[What is needed]:
Gather every line of the entries below that contains the word "pixels".

━━━━━━━━━━━━━━━━━━━━━━━━━━━━━━

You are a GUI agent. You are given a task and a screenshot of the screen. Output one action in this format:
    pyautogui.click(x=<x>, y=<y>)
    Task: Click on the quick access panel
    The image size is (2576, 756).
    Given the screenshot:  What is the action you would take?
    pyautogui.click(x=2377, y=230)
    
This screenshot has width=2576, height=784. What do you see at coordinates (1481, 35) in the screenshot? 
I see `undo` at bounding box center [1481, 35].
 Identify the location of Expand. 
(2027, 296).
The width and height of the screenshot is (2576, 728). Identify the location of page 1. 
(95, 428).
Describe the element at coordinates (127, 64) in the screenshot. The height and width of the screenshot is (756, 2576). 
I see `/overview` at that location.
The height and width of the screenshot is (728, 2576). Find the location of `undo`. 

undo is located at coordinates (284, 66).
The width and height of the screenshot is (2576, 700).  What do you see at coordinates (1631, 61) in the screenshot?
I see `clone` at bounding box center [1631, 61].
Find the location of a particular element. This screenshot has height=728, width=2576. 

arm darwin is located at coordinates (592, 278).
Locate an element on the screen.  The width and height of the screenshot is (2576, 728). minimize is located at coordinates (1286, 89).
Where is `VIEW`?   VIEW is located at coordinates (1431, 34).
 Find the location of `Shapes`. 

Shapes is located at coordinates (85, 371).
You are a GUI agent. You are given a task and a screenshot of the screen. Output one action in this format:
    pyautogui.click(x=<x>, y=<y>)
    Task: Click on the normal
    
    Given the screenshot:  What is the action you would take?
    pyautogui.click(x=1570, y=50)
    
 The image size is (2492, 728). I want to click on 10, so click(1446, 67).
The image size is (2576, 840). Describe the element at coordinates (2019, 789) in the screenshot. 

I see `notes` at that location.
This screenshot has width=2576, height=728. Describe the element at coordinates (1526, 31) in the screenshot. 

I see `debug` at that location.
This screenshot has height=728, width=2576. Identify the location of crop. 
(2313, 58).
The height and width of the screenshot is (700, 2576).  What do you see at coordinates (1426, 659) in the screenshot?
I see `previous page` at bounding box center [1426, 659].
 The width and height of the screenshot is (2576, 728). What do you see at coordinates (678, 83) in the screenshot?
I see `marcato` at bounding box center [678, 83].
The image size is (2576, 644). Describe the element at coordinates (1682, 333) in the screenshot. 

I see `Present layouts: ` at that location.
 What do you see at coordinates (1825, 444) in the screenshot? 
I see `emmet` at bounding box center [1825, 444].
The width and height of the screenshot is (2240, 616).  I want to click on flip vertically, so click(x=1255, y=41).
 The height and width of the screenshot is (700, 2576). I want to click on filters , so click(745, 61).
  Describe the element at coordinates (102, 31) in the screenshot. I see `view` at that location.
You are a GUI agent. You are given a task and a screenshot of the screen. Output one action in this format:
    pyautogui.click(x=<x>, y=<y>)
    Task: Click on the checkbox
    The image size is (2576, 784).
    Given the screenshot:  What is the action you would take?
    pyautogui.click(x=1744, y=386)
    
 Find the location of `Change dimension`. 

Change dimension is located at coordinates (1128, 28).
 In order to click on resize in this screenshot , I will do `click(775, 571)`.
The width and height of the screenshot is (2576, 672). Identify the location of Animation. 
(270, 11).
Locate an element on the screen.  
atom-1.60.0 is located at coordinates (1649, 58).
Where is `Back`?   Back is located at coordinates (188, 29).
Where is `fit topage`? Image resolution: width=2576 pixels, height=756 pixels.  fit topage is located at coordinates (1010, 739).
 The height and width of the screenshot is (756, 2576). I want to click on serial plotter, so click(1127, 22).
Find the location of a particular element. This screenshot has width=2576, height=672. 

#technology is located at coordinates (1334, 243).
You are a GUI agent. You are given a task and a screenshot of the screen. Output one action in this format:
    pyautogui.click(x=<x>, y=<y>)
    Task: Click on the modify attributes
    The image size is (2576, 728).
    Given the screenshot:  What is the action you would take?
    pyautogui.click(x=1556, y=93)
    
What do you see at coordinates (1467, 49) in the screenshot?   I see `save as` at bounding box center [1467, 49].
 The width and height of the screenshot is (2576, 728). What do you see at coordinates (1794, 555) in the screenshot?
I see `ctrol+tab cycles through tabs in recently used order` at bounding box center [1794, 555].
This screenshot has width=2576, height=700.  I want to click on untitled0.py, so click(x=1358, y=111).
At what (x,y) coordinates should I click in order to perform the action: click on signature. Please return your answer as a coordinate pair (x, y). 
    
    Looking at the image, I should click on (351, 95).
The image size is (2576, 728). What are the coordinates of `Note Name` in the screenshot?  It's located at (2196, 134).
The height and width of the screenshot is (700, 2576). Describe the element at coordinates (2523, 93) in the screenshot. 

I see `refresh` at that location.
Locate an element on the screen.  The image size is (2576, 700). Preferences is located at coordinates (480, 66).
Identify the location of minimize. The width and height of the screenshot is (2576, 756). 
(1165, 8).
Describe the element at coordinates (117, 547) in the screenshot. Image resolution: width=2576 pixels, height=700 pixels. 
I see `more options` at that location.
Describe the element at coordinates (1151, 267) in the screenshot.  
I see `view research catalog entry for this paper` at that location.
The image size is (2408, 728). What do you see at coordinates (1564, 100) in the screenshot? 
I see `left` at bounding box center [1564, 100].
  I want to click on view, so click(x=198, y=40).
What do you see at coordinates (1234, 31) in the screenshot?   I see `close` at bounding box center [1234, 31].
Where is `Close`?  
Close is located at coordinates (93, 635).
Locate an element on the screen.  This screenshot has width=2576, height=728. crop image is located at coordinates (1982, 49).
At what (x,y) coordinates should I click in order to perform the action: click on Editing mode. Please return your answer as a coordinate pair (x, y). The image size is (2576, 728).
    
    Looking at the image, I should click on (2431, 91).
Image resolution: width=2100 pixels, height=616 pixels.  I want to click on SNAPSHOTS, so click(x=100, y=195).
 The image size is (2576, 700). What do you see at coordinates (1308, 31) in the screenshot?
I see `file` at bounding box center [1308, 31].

━━━━━━━━━━━━━━━━━━━━━━━━━━━━━━

[Solution to the problem]:
Where is `fit topage`? Image resolution: width=2576 pixels, height=756 pixels.  fit topage is located at coordinates (1010, 739).
Describe the element at coordinates (117, 547) in the screenshot. Image resolution: width=2576 pixels, height=700 pixels. 
Image resolution: width=2100 pixels, height=616 pixels.  I want to click on SNAPSHOTS, so click(x=100, y=195).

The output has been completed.